CNN  — 

Professional rugby union players can experience a decrease in blood flow to the brain over the course of a season due to the effects of collisions, a new study has found.

The study, undertaken by researchers at the University of South Wales (USW) and published in the Journal of Experimental Physiology on Wednesday, examined 21 players during a single season comprising of 31 games.

All of the participants – 13 forwards and eight backs – also experienced a decline in brain function, which included the ability to reason, remember, formulate ideas and carry out mental tasks.

According to a press release from USW, the study is the first to highlight how repeated contact sustained in rugby games and training can lead to reduced blood flow to the brain in one season.

“What we’re focused on here is the contact events as a result of scrummaging, rucking, mauling, tackling collisions,” Professor Damian Bailey, one of the authors of the study, told CNN Sport.

“We feel that it’s the recurrency, the chronic exposure … that ultimately culminate in causing an impairment in blood flow, and as a result, fuel delivery – oxygen and glucose delivery – to the brain, which in the long term, we feel can contribute to an impairment in cognitive function.”

The players involved in the study were members of a team competing in the United Rugby Championship – a professional league made up of clubs from Wales, Ireland, Scotland, South Africa and Italy.

According to Professor Bailey, those involved were exposed to 11,000 contact events per season, per player. He advocates for increased screening of rugby players to better understand the effects of these repeated collisions over the course of a career.

“We religiously measure strength, we religiously measure cardiorespiratory fitness, but we never assess brain fitness or health,” added Professor Bailey.

“We’re still at the very beginning of trying to understand what happens to the rugby player’s brain, but I think there’s sufficient evidence for us to be a little bit concerned and to look at ways of improving the safety, not just in-game, but out-of-game as well.”

Next steps

The effects of repeated hits to the head in American football are well-documented. In 2015, a class-action lawsuit was settled between the NFL and more than 5,000 former players that provided up to $5 million per retired player for serious medical conditions associated with repeated head trauma.

In rugby, the impact of collisions in the sport has emerged more recently.

Last year, a group of former players put forward a legal case against rugby’s governing bodies over the issue of degenerative brain disease.

Some of the former players involved had been diagnosed with early onset dementia and probable chronic traumatic encephalopathy (CTE) – a progressive, degenerative brain disease caused by repeated hits to the head – in their early 40s.

Elite rugby teams operate a Head Injury Assessment (HIA) protocol during games to identify and manage the impact of head injuries, which has been in place for a number of years.
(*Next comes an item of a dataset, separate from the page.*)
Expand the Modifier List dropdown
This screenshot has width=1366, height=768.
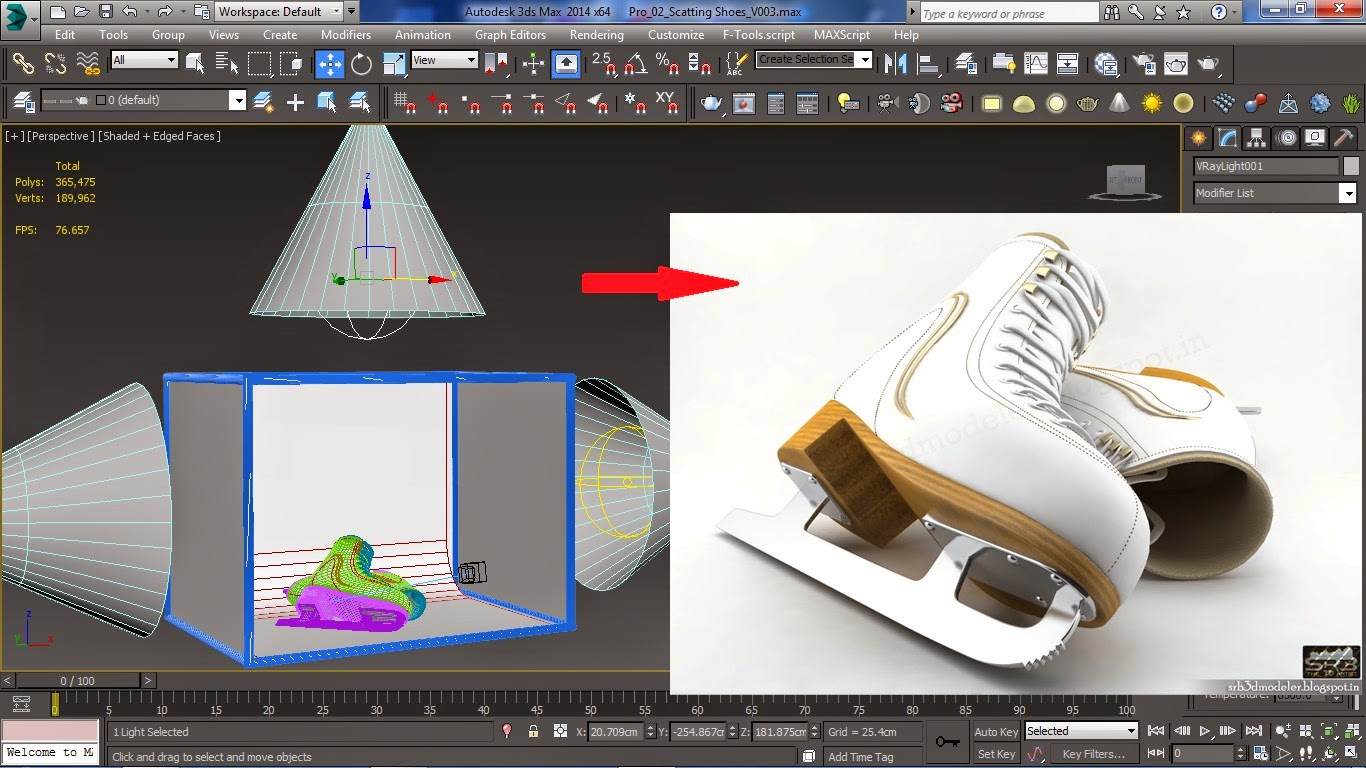tap(1349, 193)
On Tuesday, World Rugby, the game’s global governing body, said welfare “always will be our number one priority.”

A statement added: “World Rugby recently committed to double our investment in player welfare and new concussion research and initiatives.

“We are currently undertaking a wide-ranging evaluation of contact training volume across the game and look forward to the results of the ongoing Otago Rugby Community Head Impact Detection study, which is the largest ever study of playing and training head impacts in men’s and women’s community rugby.”

But Professor Bailey says the game’s current response to concussion is “reactive.”

“The big question for this research really is just laying the foundation stone for trying to understand what happens to the retired professional rugby player’s brain in later life,” he added.

“The brain aging process – is it accelerated (in rugby players) relative to … (those) who don’t engage in rugby?”

The USW study also found that cognitive function decreased to a greater degree in forwards compared to backs, and that concussion incidence was three times greater in forwards than backs.